## YOUR GOAL
Present the lines of the records from the line with "Given: Sort the list by Type column" to the line with "will click(x=93, y=613)." as a Markdown table with the columns Row and Line, omitting any blank lines.

## Word and element pointing entries

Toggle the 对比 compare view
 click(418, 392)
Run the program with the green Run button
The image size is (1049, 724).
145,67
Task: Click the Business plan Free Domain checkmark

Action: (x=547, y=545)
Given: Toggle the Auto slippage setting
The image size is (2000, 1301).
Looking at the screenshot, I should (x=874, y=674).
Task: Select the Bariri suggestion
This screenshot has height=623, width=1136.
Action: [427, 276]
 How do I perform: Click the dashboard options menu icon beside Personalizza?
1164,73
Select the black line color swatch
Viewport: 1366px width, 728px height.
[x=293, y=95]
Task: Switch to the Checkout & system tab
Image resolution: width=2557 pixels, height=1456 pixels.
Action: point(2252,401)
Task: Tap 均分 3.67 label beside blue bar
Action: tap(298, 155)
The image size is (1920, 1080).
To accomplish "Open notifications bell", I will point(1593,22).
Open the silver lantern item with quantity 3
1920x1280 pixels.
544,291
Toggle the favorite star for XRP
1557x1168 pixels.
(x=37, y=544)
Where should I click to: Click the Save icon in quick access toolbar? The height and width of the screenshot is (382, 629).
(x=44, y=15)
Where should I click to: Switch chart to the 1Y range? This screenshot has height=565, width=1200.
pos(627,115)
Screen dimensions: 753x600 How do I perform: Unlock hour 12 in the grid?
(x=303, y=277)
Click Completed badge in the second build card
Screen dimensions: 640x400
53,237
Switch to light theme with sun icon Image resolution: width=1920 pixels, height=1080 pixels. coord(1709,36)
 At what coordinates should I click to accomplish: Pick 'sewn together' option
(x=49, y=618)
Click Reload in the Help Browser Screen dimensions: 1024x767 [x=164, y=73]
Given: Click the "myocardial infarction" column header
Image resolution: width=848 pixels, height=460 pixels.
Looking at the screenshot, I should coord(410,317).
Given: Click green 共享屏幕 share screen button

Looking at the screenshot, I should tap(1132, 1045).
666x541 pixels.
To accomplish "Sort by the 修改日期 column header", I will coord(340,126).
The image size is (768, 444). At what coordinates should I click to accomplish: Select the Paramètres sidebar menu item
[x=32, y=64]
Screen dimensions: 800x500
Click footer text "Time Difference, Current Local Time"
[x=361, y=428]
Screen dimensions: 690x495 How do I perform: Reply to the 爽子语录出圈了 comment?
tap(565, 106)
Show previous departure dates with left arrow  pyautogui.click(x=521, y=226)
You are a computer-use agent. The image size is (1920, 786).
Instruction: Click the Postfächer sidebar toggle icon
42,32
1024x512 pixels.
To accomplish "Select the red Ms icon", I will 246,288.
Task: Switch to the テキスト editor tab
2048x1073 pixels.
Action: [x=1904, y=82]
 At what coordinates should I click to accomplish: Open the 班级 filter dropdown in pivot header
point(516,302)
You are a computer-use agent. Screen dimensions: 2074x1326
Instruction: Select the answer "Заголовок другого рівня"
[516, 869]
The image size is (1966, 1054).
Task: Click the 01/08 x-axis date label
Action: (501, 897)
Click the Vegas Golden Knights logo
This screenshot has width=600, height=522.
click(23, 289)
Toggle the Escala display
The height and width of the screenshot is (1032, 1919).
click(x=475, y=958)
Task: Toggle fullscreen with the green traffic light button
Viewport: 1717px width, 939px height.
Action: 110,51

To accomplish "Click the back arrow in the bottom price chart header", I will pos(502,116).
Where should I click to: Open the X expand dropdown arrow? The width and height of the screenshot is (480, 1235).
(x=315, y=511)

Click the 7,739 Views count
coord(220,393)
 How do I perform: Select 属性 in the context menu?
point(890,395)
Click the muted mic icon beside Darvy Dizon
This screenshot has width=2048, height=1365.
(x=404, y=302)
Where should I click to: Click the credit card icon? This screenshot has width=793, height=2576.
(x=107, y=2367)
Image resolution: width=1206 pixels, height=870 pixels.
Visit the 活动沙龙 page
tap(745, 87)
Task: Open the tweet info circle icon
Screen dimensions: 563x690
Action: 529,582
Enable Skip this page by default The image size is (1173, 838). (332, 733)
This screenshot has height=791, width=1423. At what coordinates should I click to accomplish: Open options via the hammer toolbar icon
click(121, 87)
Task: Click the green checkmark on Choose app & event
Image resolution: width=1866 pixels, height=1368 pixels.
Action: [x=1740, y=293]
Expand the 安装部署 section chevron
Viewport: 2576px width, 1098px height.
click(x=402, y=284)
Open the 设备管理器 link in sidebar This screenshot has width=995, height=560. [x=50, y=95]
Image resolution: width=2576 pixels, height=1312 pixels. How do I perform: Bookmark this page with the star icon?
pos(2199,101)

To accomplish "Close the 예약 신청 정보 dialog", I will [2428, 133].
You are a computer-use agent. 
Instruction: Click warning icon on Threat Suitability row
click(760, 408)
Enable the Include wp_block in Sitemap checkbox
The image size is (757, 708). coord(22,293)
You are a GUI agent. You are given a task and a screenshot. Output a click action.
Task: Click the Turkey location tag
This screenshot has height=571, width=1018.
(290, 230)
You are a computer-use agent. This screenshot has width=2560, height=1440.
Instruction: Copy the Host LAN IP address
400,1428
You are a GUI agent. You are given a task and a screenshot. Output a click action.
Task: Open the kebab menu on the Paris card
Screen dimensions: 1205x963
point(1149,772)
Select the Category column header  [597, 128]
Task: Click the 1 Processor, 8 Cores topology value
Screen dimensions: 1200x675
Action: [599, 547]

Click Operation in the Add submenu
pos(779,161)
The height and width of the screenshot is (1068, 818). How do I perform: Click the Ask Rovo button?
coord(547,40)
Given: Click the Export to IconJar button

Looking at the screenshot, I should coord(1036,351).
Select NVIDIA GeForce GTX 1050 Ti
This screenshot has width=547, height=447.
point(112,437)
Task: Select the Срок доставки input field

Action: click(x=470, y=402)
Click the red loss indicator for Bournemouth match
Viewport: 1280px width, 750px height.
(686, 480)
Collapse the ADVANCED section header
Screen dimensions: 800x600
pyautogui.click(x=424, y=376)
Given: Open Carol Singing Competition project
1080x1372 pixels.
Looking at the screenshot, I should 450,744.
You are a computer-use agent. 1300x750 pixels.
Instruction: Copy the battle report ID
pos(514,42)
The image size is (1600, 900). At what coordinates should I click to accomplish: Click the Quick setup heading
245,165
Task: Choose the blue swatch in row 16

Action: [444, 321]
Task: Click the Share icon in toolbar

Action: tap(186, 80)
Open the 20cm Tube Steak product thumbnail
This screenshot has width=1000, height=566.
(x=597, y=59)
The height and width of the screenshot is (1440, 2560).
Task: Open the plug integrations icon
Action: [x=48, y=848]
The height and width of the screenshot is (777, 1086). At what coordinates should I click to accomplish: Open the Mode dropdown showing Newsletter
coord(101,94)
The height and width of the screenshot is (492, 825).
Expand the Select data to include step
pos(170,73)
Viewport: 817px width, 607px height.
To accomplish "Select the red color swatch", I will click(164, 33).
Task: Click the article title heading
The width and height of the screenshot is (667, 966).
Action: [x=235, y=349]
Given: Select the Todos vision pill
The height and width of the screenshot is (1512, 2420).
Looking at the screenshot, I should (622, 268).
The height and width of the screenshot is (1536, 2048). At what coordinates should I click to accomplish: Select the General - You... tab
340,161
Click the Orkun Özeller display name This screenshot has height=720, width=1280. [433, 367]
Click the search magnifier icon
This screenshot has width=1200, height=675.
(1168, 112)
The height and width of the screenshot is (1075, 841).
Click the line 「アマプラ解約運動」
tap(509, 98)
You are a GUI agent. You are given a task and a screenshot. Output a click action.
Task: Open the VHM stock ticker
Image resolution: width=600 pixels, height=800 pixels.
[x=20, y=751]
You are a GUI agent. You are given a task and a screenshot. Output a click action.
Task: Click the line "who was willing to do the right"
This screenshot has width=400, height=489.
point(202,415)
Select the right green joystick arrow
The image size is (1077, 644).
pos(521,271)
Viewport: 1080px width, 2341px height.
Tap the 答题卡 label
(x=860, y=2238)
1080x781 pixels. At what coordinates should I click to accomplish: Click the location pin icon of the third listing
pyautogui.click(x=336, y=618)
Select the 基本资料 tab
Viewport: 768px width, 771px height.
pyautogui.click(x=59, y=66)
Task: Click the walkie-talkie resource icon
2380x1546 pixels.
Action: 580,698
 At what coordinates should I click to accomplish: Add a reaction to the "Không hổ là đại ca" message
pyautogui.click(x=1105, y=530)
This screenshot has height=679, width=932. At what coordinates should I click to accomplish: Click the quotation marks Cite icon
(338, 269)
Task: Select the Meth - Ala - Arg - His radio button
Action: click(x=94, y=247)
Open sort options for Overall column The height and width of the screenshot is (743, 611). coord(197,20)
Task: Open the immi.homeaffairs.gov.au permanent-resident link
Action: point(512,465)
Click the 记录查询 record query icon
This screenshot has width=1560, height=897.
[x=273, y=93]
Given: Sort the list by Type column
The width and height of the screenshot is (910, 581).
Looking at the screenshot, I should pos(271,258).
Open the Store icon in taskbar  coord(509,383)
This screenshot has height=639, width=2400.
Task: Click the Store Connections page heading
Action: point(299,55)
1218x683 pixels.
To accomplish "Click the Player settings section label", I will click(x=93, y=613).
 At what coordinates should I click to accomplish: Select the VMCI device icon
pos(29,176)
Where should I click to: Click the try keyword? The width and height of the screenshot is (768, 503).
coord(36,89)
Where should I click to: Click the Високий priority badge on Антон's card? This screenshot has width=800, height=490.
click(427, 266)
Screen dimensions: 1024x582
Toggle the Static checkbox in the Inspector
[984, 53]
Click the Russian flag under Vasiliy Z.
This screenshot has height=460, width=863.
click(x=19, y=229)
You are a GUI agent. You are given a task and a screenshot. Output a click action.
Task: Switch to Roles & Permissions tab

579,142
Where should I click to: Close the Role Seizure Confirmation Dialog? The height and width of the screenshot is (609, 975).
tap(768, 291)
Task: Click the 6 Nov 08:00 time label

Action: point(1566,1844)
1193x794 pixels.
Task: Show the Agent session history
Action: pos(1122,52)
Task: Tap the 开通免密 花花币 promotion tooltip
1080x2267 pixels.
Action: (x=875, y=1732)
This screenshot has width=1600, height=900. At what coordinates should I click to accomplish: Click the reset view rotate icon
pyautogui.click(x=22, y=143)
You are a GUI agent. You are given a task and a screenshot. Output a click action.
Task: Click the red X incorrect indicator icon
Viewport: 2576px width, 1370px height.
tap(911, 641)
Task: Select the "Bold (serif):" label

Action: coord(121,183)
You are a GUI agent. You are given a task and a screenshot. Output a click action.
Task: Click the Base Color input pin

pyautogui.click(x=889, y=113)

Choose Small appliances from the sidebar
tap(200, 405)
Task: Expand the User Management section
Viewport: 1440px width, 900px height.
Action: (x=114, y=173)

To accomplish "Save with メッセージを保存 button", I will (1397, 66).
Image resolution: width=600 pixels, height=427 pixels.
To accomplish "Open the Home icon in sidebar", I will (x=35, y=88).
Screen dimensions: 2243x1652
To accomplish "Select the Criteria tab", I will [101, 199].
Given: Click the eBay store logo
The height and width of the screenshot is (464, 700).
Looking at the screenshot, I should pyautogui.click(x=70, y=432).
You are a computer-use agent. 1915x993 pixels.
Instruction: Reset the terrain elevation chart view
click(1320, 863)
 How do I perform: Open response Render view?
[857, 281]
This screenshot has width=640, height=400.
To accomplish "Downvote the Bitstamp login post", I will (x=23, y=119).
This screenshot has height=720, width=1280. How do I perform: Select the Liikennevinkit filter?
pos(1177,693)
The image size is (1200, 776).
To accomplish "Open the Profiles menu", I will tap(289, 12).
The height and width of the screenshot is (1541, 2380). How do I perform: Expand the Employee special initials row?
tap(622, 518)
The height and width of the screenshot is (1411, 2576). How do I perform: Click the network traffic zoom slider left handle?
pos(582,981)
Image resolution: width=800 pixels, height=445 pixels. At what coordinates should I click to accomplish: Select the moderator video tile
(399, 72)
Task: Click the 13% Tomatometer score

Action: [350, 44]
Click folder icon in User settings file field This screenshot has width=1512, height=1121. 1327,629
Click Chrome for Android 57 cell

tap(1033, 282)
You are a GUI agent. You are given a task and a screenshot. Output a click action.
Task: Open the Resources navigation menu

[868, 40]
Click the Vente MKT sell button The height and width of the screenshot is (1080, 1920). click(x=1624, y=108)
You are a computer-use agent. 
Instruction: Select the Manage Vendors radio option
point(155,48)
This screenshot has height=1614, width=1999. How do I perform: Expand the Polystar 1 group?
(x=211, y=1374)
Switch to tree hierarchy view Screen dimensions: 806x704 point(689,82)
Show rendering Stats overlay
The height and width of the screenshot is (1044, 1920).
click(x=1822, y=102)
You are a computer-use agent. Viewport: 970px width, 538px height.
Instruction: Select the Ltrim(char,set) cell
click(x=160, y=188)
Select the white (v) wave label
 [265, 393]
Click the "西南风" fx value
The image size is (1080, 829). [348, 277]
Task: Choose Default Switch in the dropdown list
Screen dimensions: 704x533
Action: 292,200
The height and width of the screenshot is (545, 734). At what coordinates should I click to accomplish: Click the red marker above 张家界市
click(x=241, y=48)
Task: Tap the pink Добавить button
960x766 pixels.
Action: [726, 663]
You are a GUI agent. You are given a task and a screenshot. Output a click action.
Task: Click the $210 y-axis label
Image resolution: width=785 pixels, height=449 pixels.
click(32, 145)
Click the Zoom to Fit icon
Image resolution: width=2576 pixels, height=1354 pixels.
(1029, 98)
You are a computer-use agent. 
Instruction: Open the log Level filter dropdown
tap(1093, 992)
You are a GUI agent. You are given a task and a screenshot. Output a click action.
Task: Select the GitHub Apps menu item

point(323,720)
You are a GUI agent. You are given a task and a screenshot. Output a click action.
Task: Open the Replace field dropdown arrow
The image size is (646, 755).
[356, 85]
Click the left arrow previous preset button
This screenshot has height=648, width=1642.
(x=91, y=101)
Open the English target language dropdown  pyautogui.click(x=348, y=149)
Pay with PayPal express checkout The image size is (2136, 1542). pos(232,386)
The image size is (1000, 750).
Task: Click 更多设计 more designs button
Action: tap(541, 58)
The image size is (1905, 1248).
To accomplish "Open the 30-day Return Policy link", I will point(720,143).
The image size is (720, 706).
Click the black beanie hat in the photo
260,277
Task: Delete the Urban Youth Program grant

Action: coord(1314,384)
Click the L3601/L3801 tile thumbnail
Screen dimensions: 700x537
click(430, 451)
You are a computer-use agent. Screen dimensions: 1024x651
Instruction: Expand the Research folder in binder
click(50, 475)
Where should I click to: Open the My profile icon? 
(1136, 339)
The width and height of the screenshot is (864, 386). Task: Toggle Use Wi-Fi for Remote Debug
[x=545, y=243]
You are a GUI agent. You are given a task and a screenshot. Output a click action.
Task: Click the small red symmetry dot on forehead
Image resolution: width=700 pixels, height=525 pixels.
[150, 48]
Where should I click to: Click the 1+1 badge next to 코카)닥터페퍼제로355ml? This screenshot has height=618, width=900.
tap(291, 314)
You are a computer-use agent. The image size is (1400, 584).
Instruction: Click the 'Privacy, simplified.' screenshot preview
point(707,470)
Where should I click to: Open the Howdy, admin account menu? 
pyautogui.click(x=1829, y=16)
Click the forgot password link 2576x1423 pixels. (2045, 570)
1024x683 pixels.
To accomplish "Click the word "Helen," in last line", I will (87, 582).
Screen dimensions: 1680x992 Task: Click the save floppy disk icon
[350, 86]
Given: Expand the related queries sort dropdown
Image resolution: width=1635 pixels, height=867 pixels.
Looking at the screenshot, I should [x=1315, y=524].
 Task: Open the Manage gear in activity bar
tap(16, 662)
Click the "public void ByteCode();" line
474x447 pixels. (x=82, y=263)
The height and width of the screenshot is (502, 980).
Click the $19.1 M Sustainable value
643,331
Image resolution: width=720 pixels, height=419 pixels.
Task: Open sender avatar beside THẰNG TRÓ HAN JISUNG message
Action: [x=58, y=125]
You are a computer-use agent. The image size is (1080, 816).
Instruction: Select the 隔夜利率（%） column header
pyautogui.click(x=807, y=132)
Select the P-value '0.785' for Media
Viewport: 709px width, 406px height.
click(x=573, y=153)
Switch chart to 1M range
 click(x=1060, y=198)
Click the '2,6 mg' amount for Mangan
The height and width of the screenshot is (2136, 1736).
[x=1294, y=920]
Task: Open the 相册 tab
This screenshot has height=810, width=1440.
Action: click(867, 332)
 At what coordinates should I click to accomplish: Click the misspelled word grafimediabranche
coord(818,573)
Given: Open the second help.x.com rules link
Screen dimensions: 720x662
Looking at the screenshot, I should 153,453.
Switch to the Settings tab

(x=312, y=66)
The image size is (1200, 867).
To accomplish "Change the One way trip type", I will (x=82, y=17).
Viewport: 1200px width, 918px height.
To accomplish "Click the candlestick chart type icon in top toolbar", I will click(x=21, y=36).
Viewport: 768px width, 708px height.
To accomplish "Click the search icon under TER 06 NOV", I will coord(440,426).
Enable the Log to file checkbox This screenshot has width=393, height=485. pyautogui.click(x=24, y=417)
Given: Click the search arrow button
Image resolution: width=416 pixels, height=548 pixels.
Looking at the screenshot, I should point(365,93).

## RESULT OF THE TASK
| Row | Line |
|---|---|
| 1 | Given: Sort the list by Type column |
| 2 | The width and height of the screenshot is (910, 581). |
| 3 | Looking at the screenshot, I should pos(271,258). |
| 4 | Open the Store icon in taskbar  coord(509,383) |
| 5 | This screenshot has height=639, width=2400. |
| 6 | Task: Click the Store Connections page heading |
| 7 | Action: point(299,55) |
| 8 | 1218x683 pixels. |
| 9 | To accomplish "Click the Player settings section label", I will click(x=93, y=613). |